→ Task objective:
I need the lines from the one holding "Clear the search box text" to the last line of the data below repeated exactly, both included, without pictures.

→ Task inputs:
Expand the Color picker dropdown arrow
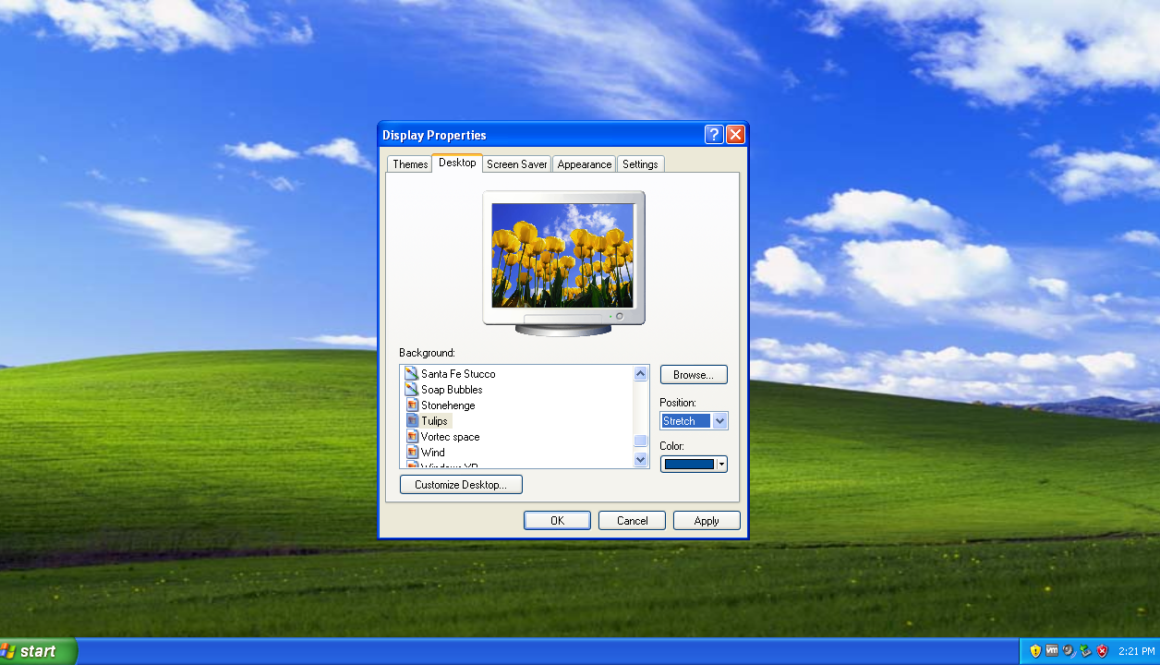Screen dimensions: 1160x665 721,465
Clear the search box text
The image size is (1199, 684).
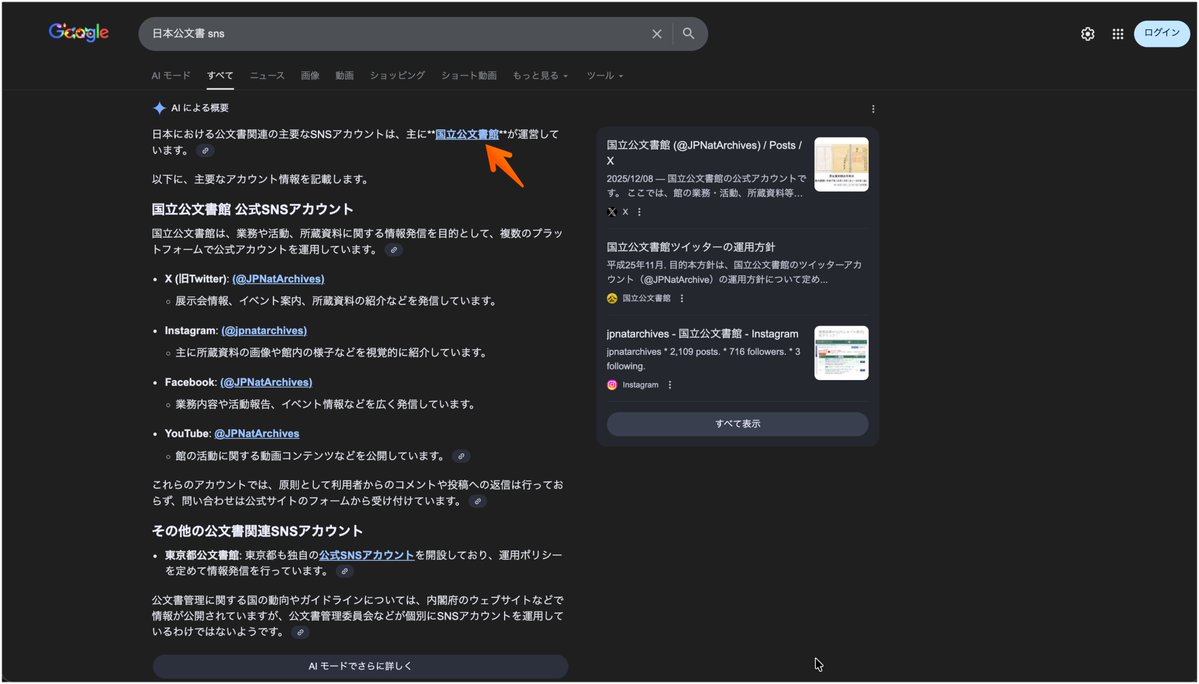click(x=657, y=34)
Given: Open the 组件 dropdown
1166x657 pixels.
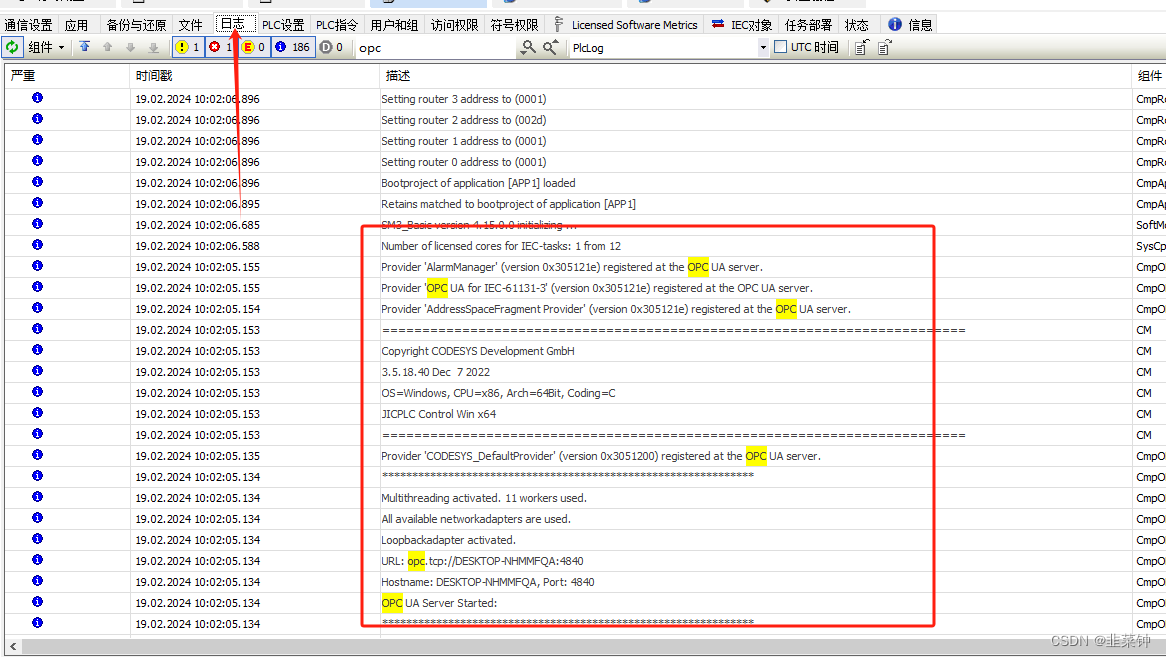Looking at the screenshot, I should coord(46,47).
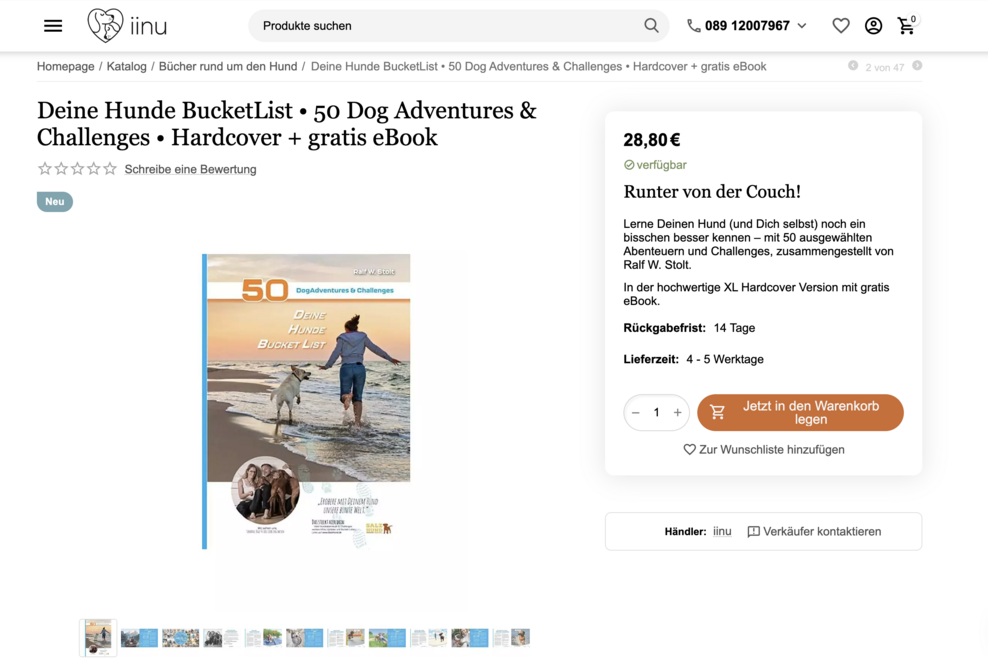
Task: Expand the phone number dropdown chevron
Action: [x=803, y=25]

→ Answer box:
Clear the search box text
The image size is (1199, 684).
click(x=657, y=34)
Given: Open the 组件 dropdown
1166x657 pixels.
Looking at the screenshot, I should coord(46,47).
Task: Expand the phone number dropdown chevron
Action: [x=803, y=25]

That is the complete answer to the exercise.